» What you are asked to do
Reproduce the line with "At what coordinates" and everything after it in the listing below, exactly, both ends included. No pictures.

» Records to use
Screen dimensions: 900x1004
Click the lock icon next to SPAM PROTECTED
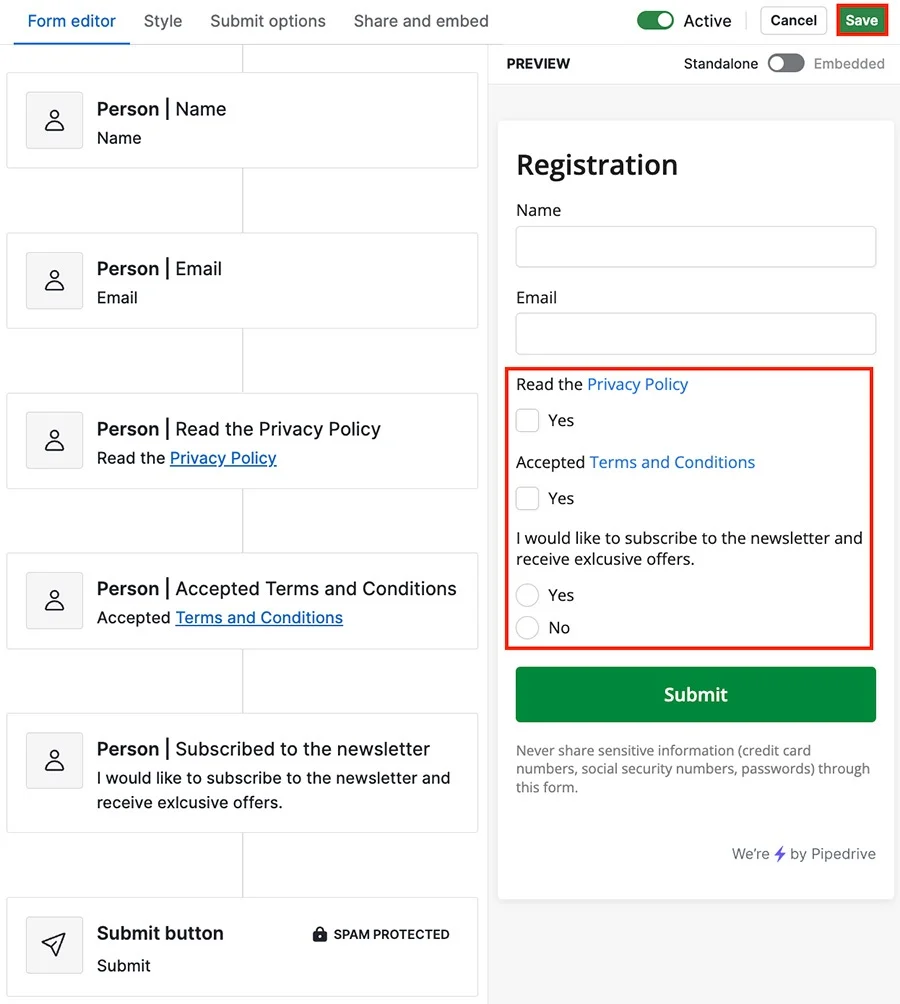[319, 934]

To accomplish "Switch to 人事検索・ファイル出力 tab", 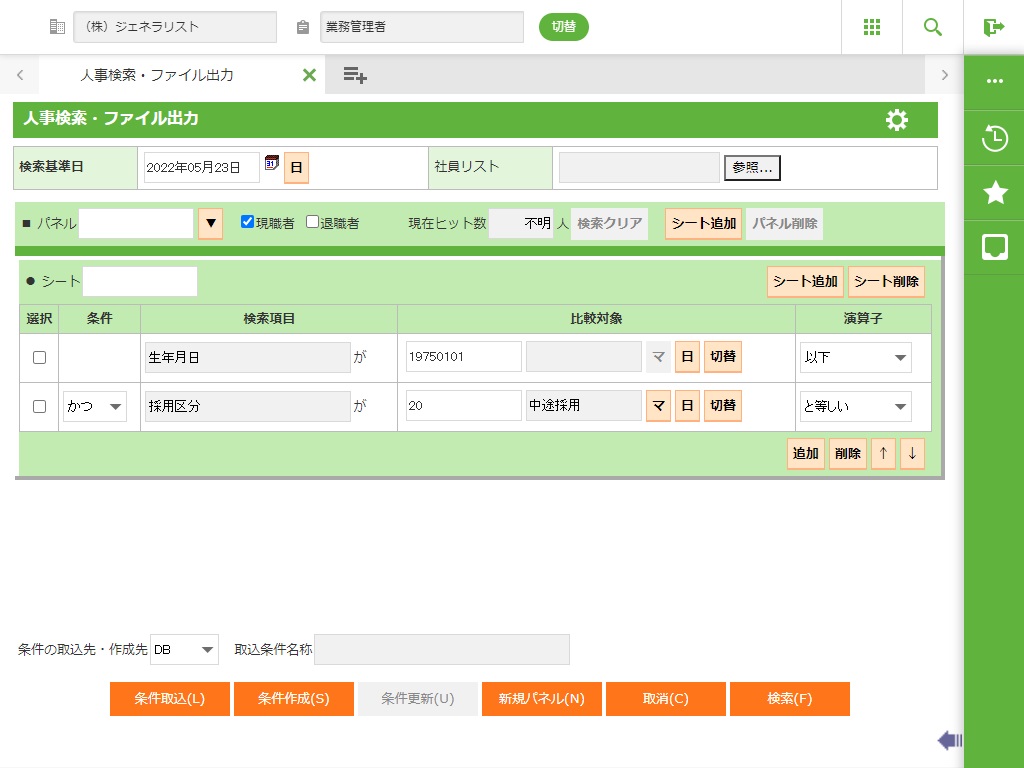I will coord(157,75).
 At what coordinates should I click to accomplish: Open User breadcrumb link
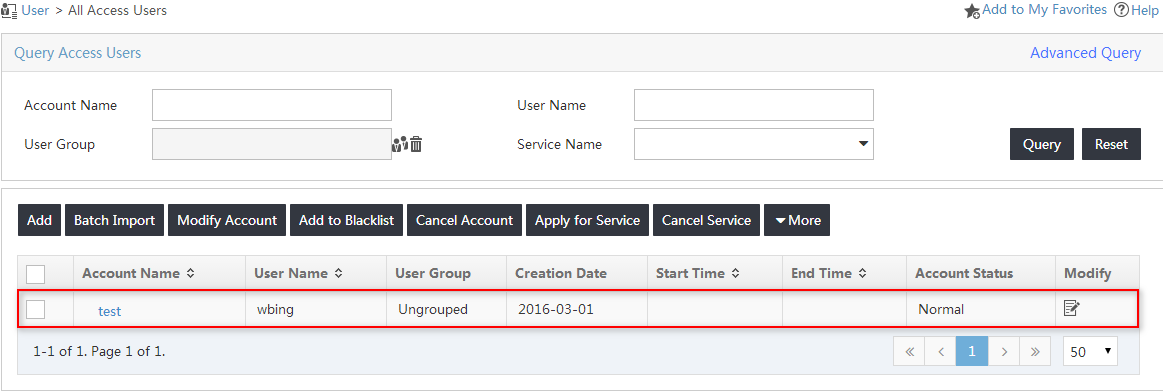36,10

» Exercise response
 At what coordinates should I click to accomplish: Open User breadcrumb link
36,10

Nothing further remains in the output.